MATERIAL FOR THE TASK
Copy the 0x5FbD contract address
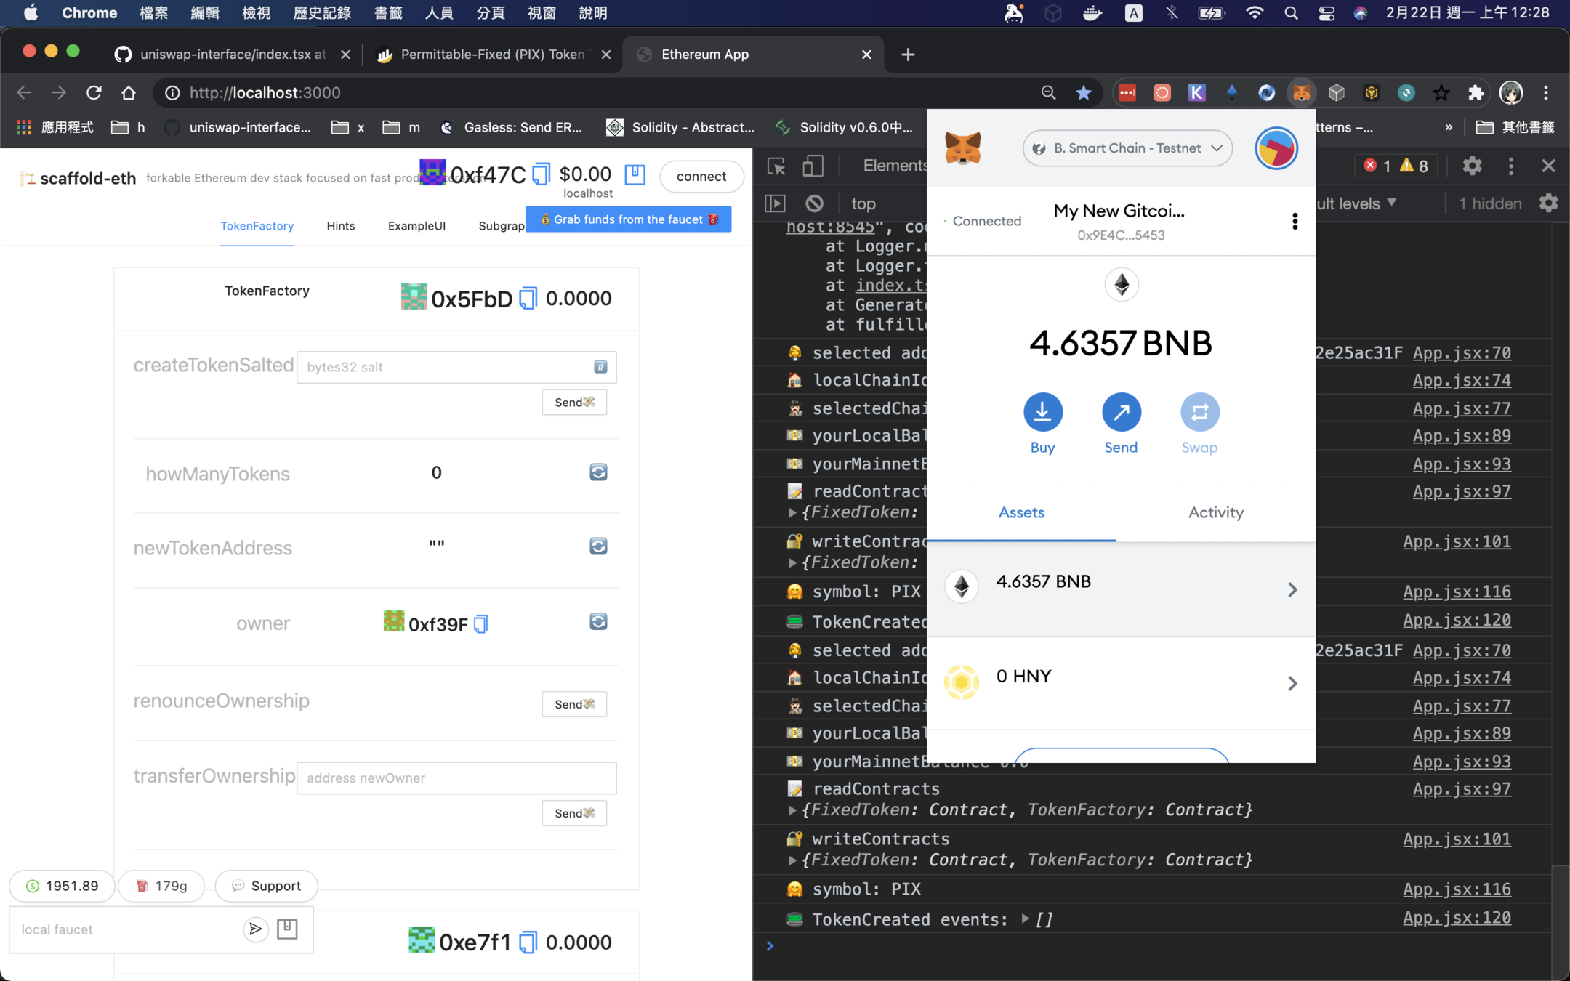 528,299
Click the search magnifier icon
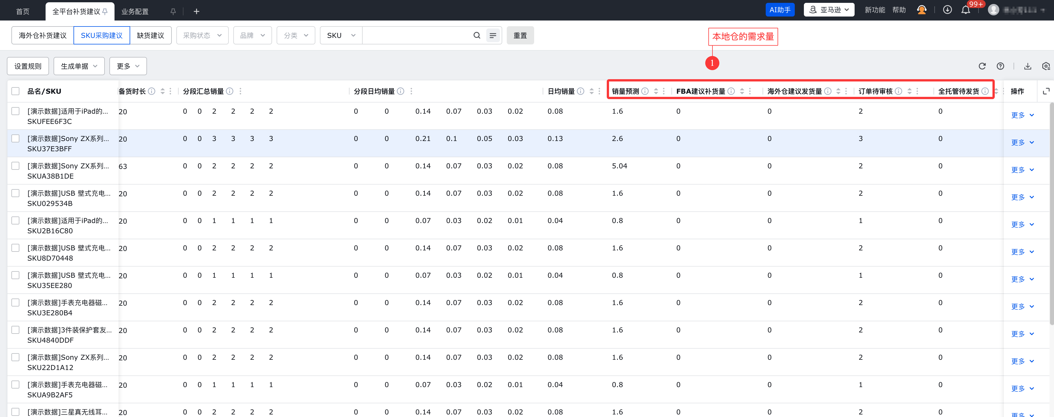 477,35
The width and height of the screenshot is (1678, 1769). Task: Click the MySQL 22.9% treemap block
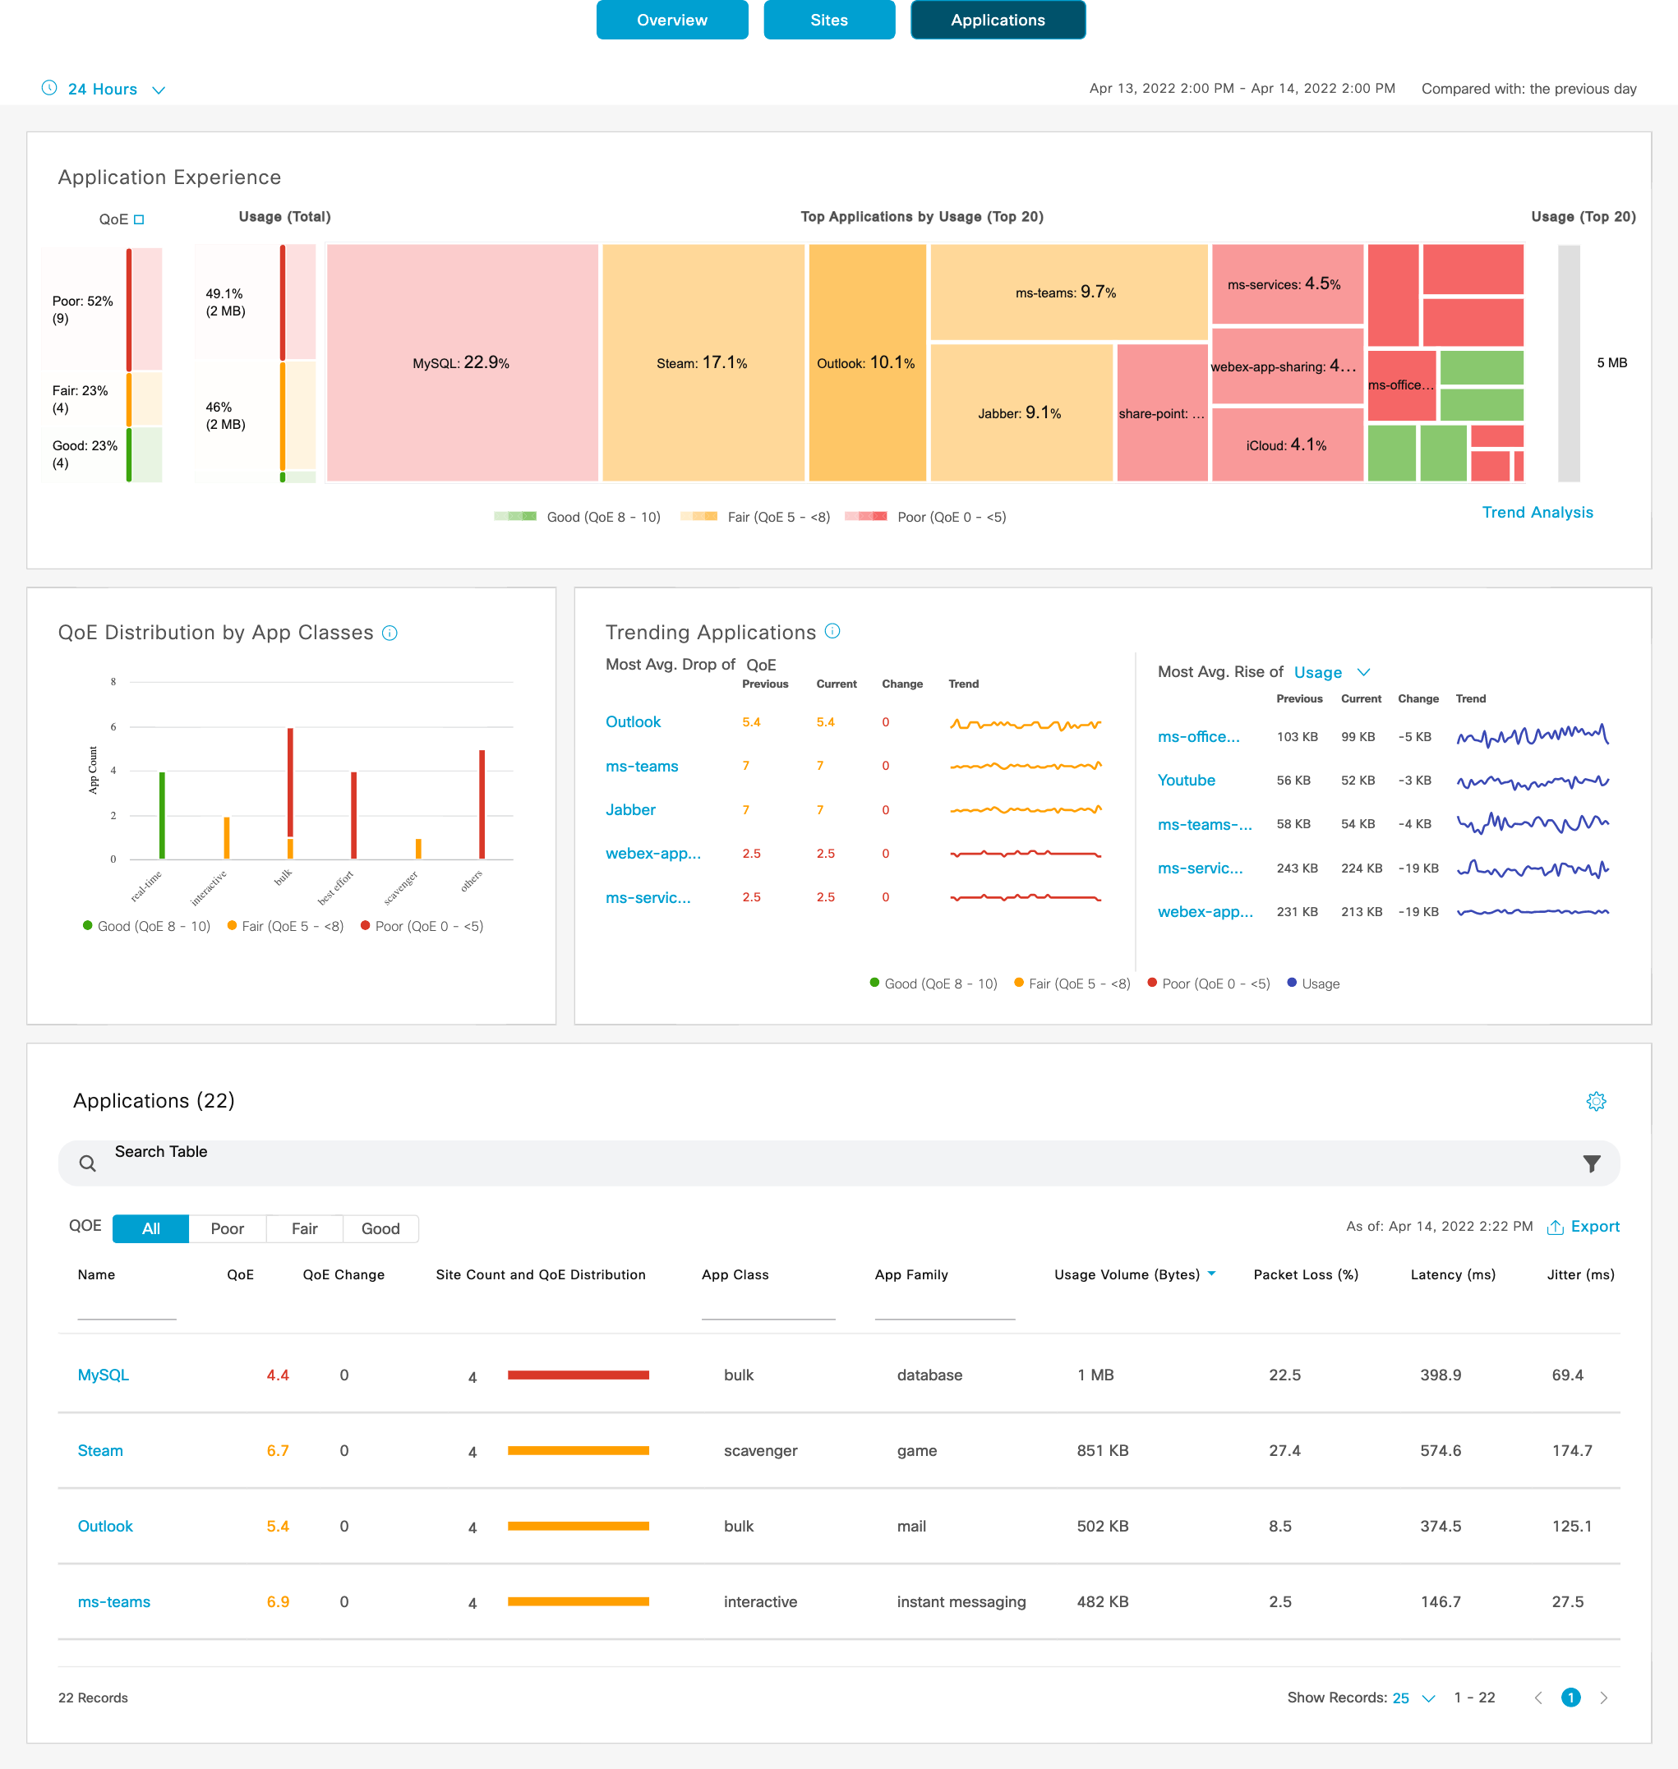click(462, 363)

TASK BRIEF
Restate, word for word and without pictures, the lines from the line containing "Click the search magnifier icon" to the last line of the records above.

REPLY TO THE EXERCISE
Click the search magnifier icon
 477,35
The width and height of the screenshot is (1678, 1769). Task: Click the MySQL 22.9% treemap block
click(462, 363)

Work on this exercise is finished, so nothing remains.